Thomas Fabius a déjà eu des ennuis avec la justice. Il est visé par un mandat d'arrêt délivré fin octobre par le procureur du Nevada aux États-Unis, accusé d'avoir rédigé des chèques en bois d'un montant total de plus de 3,5 millions de dollars (3,2 millions d'euros) dans plusieurs casinos de Las Vegas, à la mi-2012. Selon le procureur du Nevada, il semble avoir été pris d'une frénésie d'achat de jetons et de plaques de casino, rédigeant des chèques à répétition.

Utilisant un chéquier de la banque italienne Banca Monte dei Paschi di Siena, il avait notamment libellé trois chèques à l'ordre de l'hôtel de luxe-casino The Palazzo, dont un d'un million de dollars, d'après le procureur américain. Selon Thomas Fabius, "il ne s'agit pas de chèques, mais de reconnaissances de dettes rédigées sur papier libre et qui ont valeur de bon à payer", d'après la source proche du dossier. Il risque en tous cas de se faire interpeller s'il se rend aux Etats-Unis.

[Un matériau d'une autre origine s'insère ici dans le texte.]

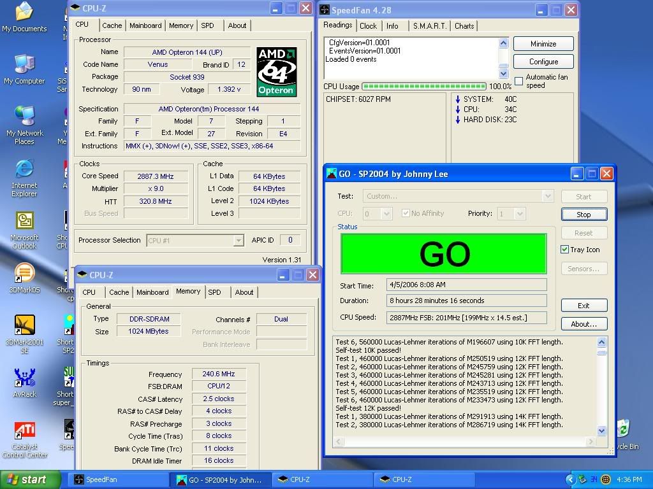The image size is (653, 489).
Task: Click the Configure button in SpeedFan
Action: click(x=543, y=62)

Ses ennuis judiciaires ont débuté en France en 2009 quand une association autour d'un projet de carte de paiement à puce pour l'Afrique avait tourné court. Un entrepreneur avait porté plainte contre lui et il avait reconnu en juin 2011 avoir "détourné des fonds à hauteur de 90.000 euros" lors d'une procédure de plaider-coupable. Il avait été condamné à une amende de 15.000 euros dont 10.000 avec sursis.